A uscirne ridimensionata sarà ancora una volta Coop Italia, la centrale d'acquisto dei supermercati. In passato, avrebbe dovuto, secondo alcuni progetti, fare da incubatore per una progressiva unione delle più grandi tra le coop di consumo che operano in Italia. Poi la rivalità tra Unicoop Firenze (che per segnare la sua autonomia ha perfino deciso di adottare un proprio marchio) e le altre, ha finito anche in questo caso per bloccare tutto. Ma un futuro in cui il fatturato di Coop Italia fosse per tre quarti realizzato da Unicoop (2,8 miliardi) e dalla supercoop emiliana (a fusione completata 4,2) renderebbe praticamente inutile il ruolo della centrale d'acquisto.

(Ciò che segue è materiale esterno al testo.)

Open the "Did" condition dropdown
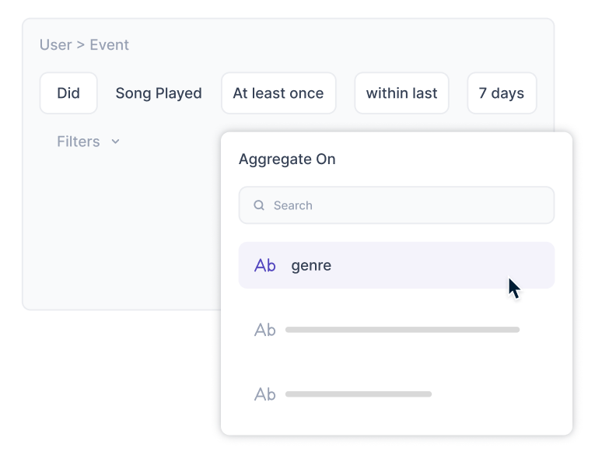The width and height of the screenshot is (602, 462). [68, 93]
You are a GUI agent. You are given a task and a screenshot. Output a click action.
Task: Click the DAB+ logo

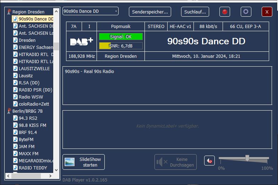pos(81,41)
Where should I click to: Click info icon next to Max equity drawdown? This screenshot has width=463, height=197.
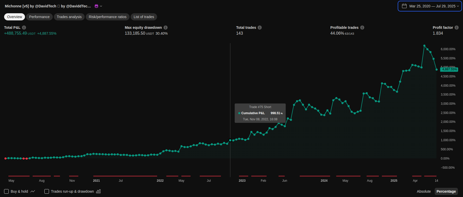point(166,28)
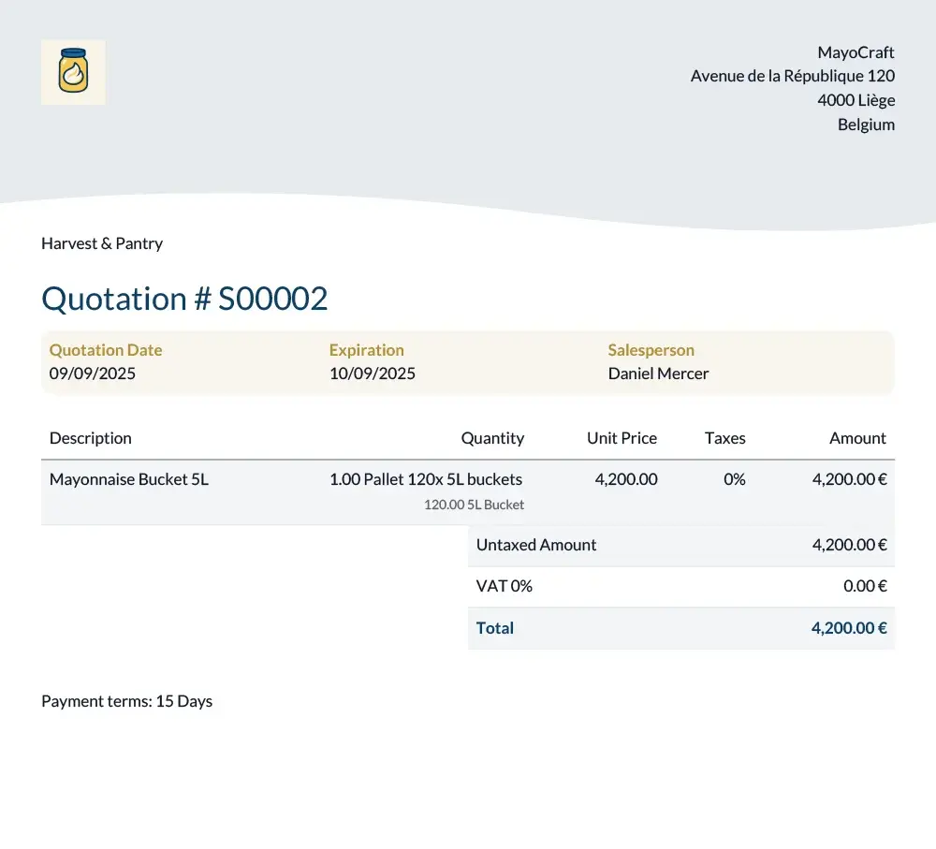Click the Expiration label
936x849 pixels.
(x=367, y=350)
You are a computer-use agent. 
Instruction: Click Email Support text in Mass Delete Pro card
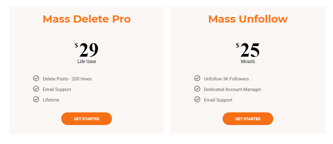click(x=57, y=89)
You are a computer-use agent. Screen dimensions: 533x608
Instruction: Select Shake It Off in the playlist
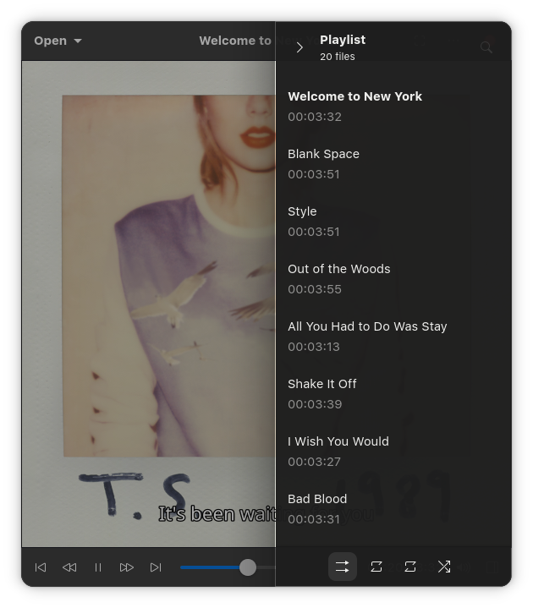pyautogui.click(x=322, y=393)
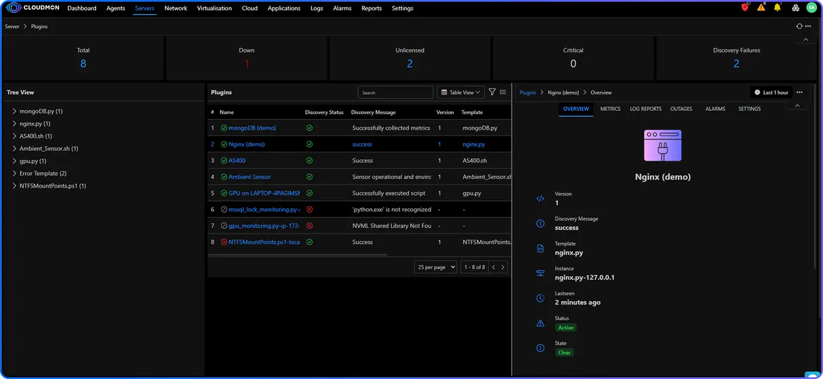The image size is (823, 379).
Task: Switch to the Metrics tab
Action: click(x=610, y=109)
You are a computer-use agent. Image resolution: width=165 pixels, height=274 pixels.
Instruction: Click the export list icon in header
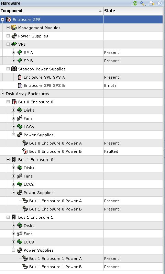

Anche in questo caso la Lega avrebbe bisogno di leadership unitaria e capacità di coordinamento. Ma il caso dell'altro grande e tradizionale pilastro del sistema, quello delle costruzioni, rende evidenti problemi e incertezze su questo fronte. Il settore in Italia è precipitato in una crisi che va ben oltre il mondo cooperativo. E quanto alle coop non mancano i casi di chi come Cmb di Carpi o Cmc di Ravenna è riuscito, grazie a una diversificazione anche internazionale, a tenere le posizioni . A parte i colossi, però, è stato un disastro. Sull'ottantina di coop che operavano in Emilia una cinquantina ha dovuto fare ricorso ad ammortizzatori sociali come la cassa integrazione, 24 sono fallite o sottoposte ad amministrazione controllata. Nomi storici come Unieco e Coopsette hanno ristrutturato il debito (lo sbilancio non era lontano dai 600 milioni a testa). A gettare la spugna sono state tra l'altro Iter di Lugo, Orion di Reggio Emilia, Coop Muratori di Reggiolo e la Cesi di Imola, che ha chiuso l'attività con un buco da 375 milioni. L'ultima in ordine di tempo a dichiarare la crisi e a preparare un piano di salvataggio è stata la Coop costruzioni di Bologna che per sopravvivere ha messo in vendita il suo patrimonio. A comprare dovrebbero essere finanziarie della Lega e coop di consumo. Una maniera per dare una mano a chi è in difficoltà, ma anche la certificazione dell'incapacità di intervenire per dare una prospettiva strategica al settore.

Le difficoltà del movimento si riflettono sul controllo del cuore finanziario delle coop: Unipol.

IL TABÙ UNIPOL

La compagnia assicurativa (seconda in Italia dopo Generali, prima nel ramo danni) ha da sempre una struttura azionaria complessa, frutto della necessità di dosare gli equilibri di potere tra le coop e i vari settori della Lega. Primo socio è Finsoe, oggi con poco più del 50%. A dominare Finsoe sono i grandi supermercati (la nuova supercooperativa emiliana arriverebbe a controllare da sola oltre il 30% della scatola societaria), mentre le società del comparto costruzioni, tutte come detto con problemi più o meno gravi, sono unite in un'altra società, Holmo, che ha poco più del 20% di Finsoe. L'ipotesi ora sul tappeto è quella di sciogliere Finsoe e attribuire alle singole cooperative le quote di pertinenza, legandole in un patto di sindacato. Insieme alla conversione delle azioni privilegiate di Unipol in ordinarie, sarebbe un modo per rendere più lineare il controllo della compagnia. Ma la conseguenza sarebbe anche di rendere più autonomo il rapporto tra singole coop e gruppo assicurativo.

L'ipotesi che qualcuno possa mettere in discussione il tabù e pensare di vendere la sua quota diventerebbe più concreta.